◆ Task goal
Below are some records; quote exactly the lines from the one that contains "This screenshot has width=559, height=297." through the one that contains "Task: Open Scadenze calendar section", inclusive, and no others.

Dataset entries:
——

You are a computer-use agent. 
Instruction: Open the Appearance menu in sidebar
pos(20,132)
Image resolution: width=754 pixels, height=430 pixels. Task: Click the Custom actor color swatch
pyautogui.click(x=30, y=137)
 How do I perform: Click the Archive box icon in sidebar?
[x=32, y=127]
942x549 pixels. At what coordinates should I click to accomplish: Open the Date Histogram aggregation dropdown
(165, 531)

——

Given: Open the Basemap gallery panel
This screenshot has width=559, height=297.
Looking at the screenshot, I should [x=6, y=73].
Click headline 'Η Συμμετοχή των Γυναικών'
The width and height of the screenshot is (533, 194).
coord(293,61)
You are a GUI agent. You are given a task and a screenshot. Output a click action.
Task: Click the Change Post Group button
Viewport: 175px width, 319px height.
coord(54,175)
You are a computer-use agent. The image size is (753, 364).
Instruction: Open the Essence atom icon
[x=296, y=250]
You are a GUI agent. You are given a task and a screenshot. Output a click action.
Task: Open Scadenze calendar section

——

◆ Exercise solution
This screenshot has width=559, height=297.
Looking at the screenshot, I should [x=6, y=73].
Click headline 'Η Συμμετοχή των Γυναικών'
The width and height of the screenshot is (533, 194).
coord(293,61)
You are a GUI agent. You are given a task and a screenshot. Output a click action.
Task: Click the Change Post Group button
Viewport: 175px width, 319px height.
coord(54,175)
You are a computer-use agent. The image size is (753, 364).
Instruction: Open the Essence atom icon
[x=296, y=250]
You are a GUI agent. You are given a task and a screenshot. Output a click action.
Task: Open Scadenze calendar section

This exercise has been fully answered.